* **Passage to read**:
──────────
Category methods

otodom.category.get_category(main_category, detail_category, region, **filters)

Scrape OtoDom search results based on supplied parameters.

Parameters:
  • main_category – “wynajem” or “sprzedaz”, should not be empty
  • detail_category – “mieszkanie”, “dom”, “pokoj”, “dzialka”, “lokal”, “haleimagazyny”, “garaz”, or empty string for any
  • region – a string that contains the region name. Districts, cities and voivodeships are supported. The exact location is established using OtoDom’s API, just as it would happen when typing something into the search bar. Empty string returns results for the whole country. Will be ignored if either ‘city’, ‘region’, ‘[district_id]’ or ‘[street_id]’ is present in the filters.
──────────
Entries on finding words and elements
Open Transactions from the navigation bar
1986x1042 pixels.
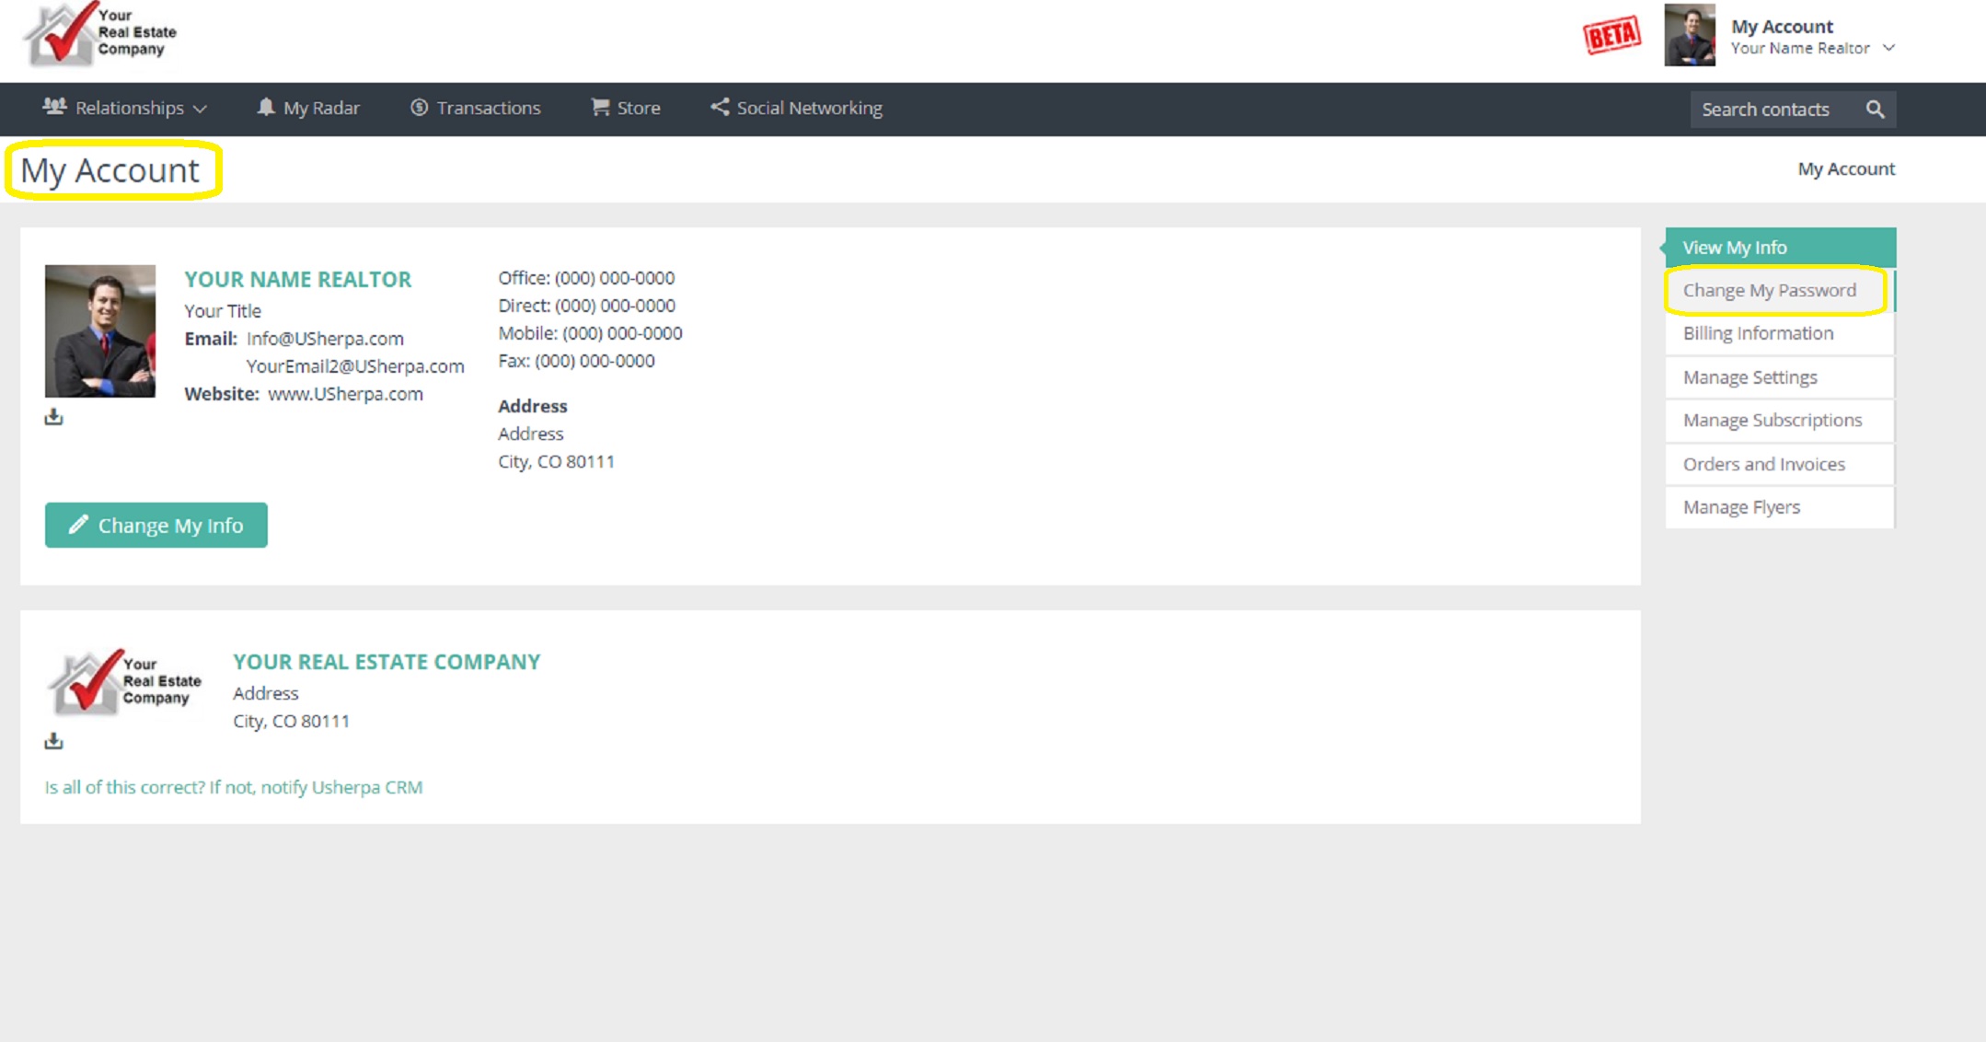coord(475,108)
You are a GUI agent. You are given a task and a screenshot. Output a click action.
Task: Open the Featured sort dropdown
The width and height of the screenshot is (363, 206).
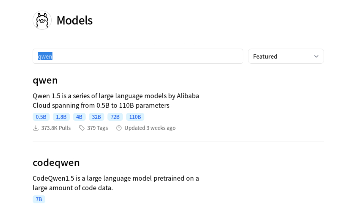285,56
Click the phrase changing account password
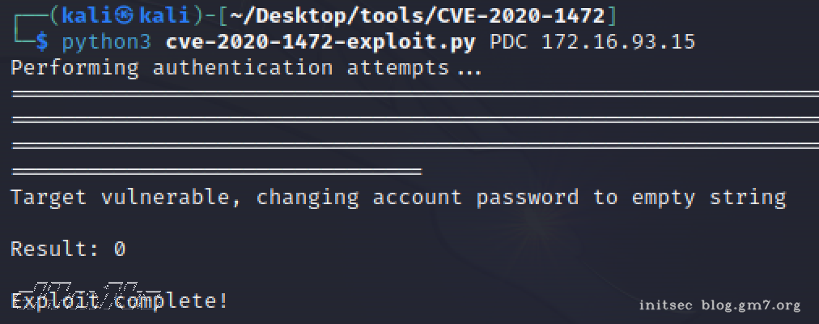 [x=417, y=197]
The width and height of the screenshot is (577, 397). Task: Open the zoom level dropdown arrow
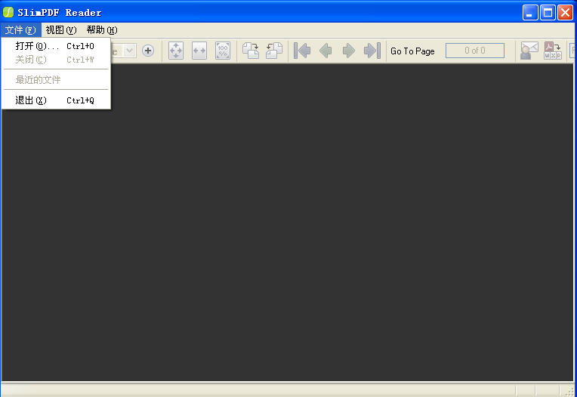tap(129, 51)
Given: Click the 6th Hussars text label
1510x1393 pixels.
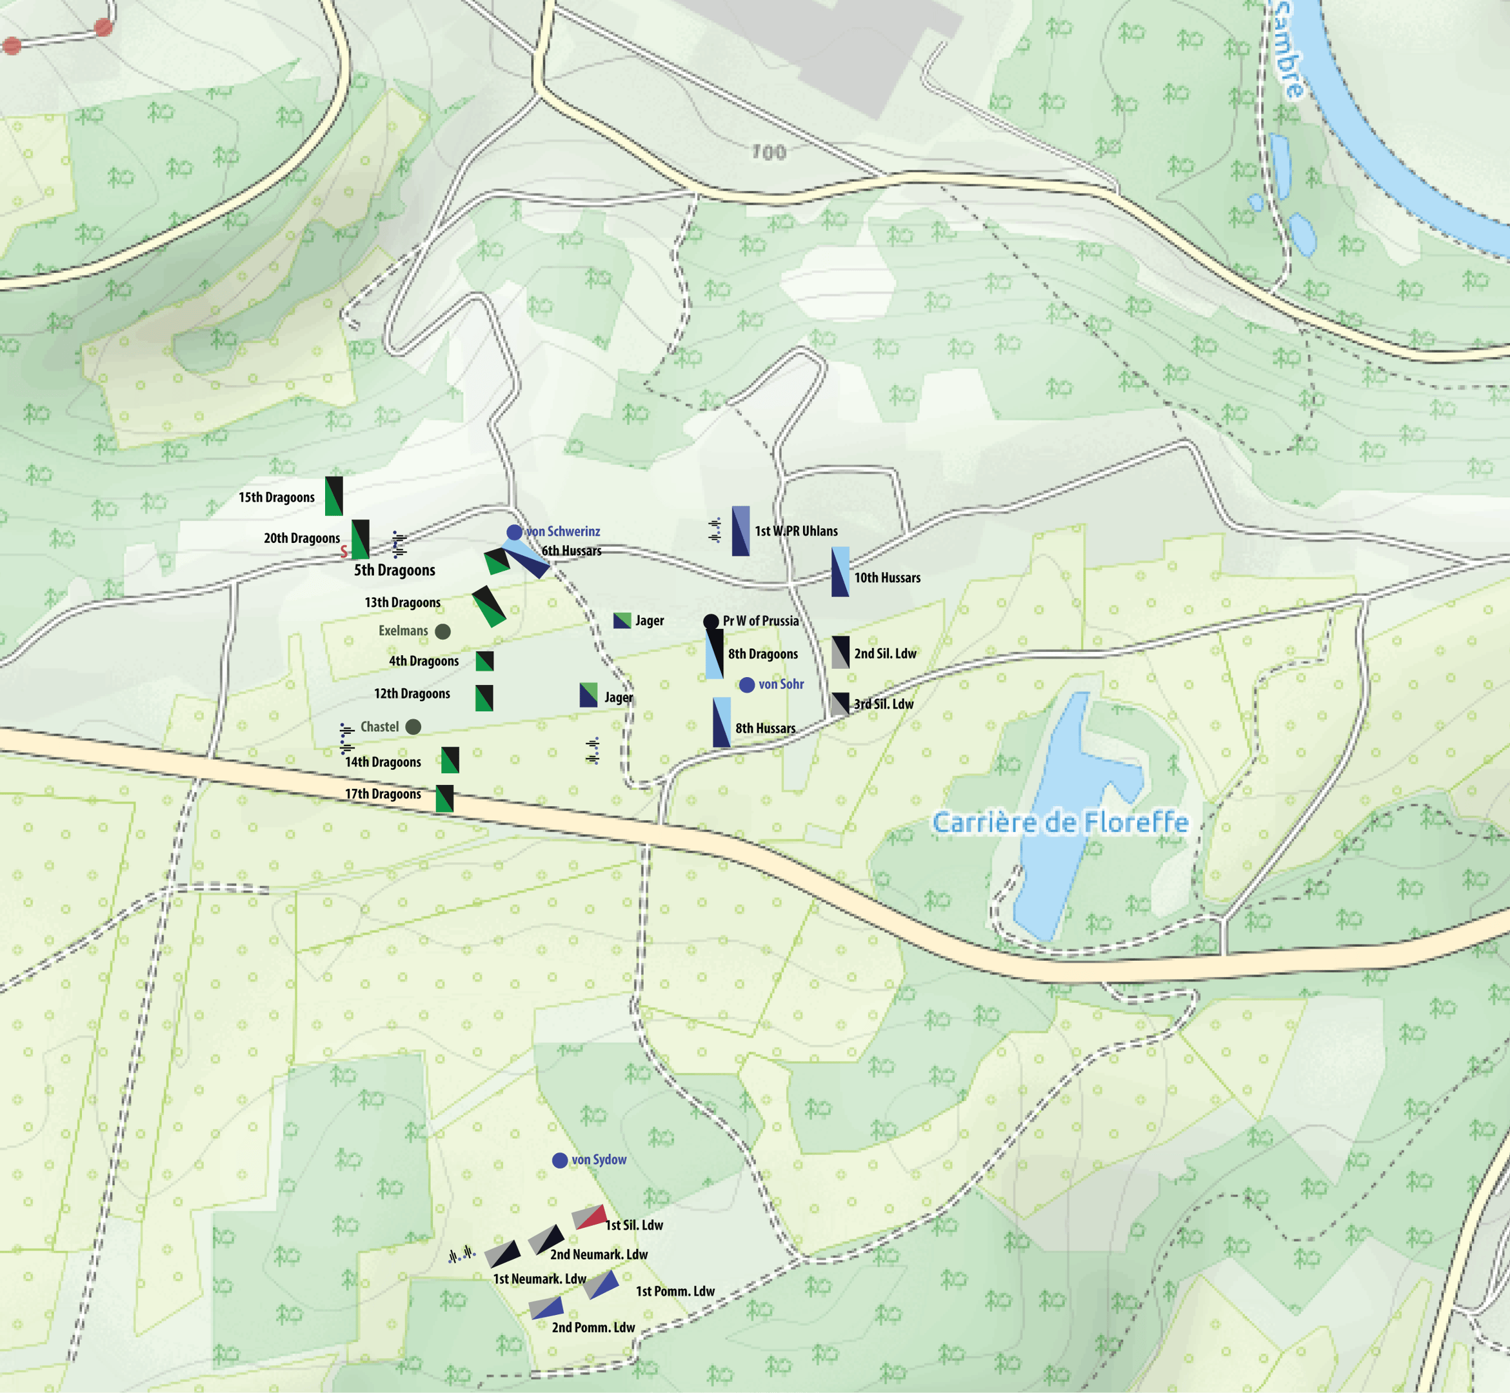Looking at the screenshot, I should click(x=571, y=551).
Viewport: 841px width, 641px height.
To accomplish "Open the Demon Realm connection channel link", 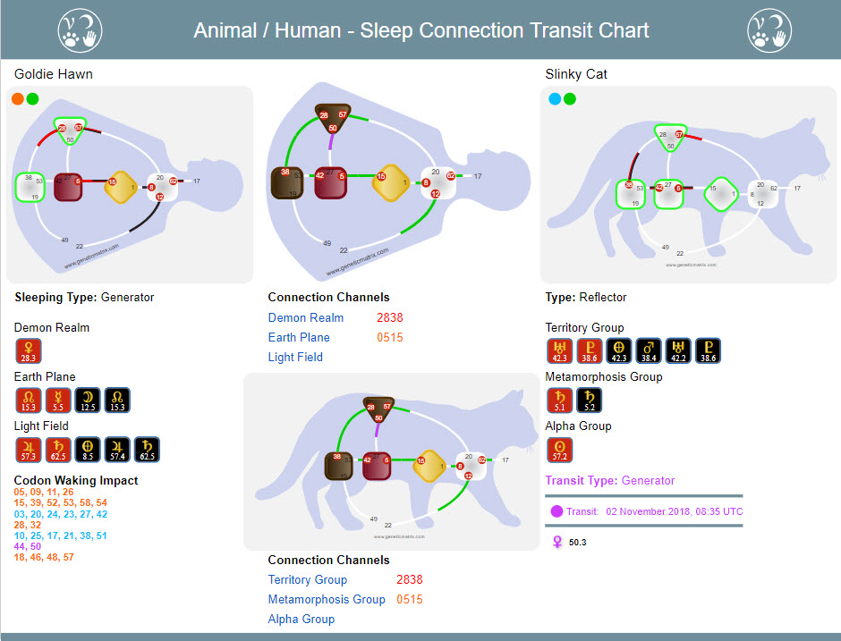I will click(306, 318).
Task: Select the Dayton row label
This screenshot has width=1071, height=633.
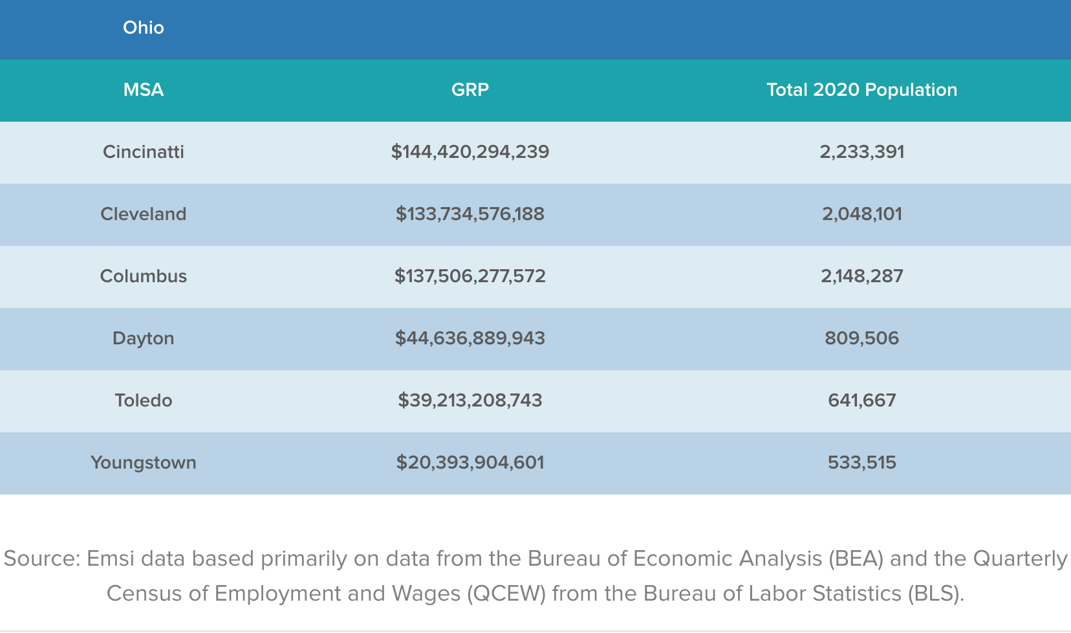Action: [x=144, y=339]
──────────
* **Work to complete**:
1. Answer these about the category methods text:
(a) Which two values does main_category accept?
(b) What does an empty string for detail_category stand for?
(c) What does an empty string for region return?
2. Carry on the category methods text from its last sentence.

* **Task-by-task results**:
1.
(a) "wynajem" or "sprzedaz"
(b) Any category
(c) Results for the whole country

2.
  • filters – the following dict contains every possible filter with examples of its values, but can be empty:
input_dict = {
    '[dist]': 0,  # distance from region
    '[filter_float_price:from]': 0,  # minimal price
    '[filter_float_price:to]': 0,  # maximal price
    '[filter_float_price_per_m:from]': 0  # maximal price per square meter, only used for apartments for sale
    '[filter_float_price_per_m:to]': 0  # minimal price per square meter, only used for apartments for sale
    '[filter_enum_market][]': [primary, secondary]  # enum: primary, secondary
    '[filter_enum_building_material][]': []  # enum: brick, wood, breezeblock, hydroton, concrete_plate,
        concrete, silikat, cellular_concrete, reinforced_concrete, other, only used for apartments for sale
    '[filter_float_m:from]': 0,  # minimal surface
    '[filter_float_m:to]': 0,  # maximal surface
    '[filter_enum_rooms_num][]': '1',  # number of rooms, enum: from "1" to "10", or "more"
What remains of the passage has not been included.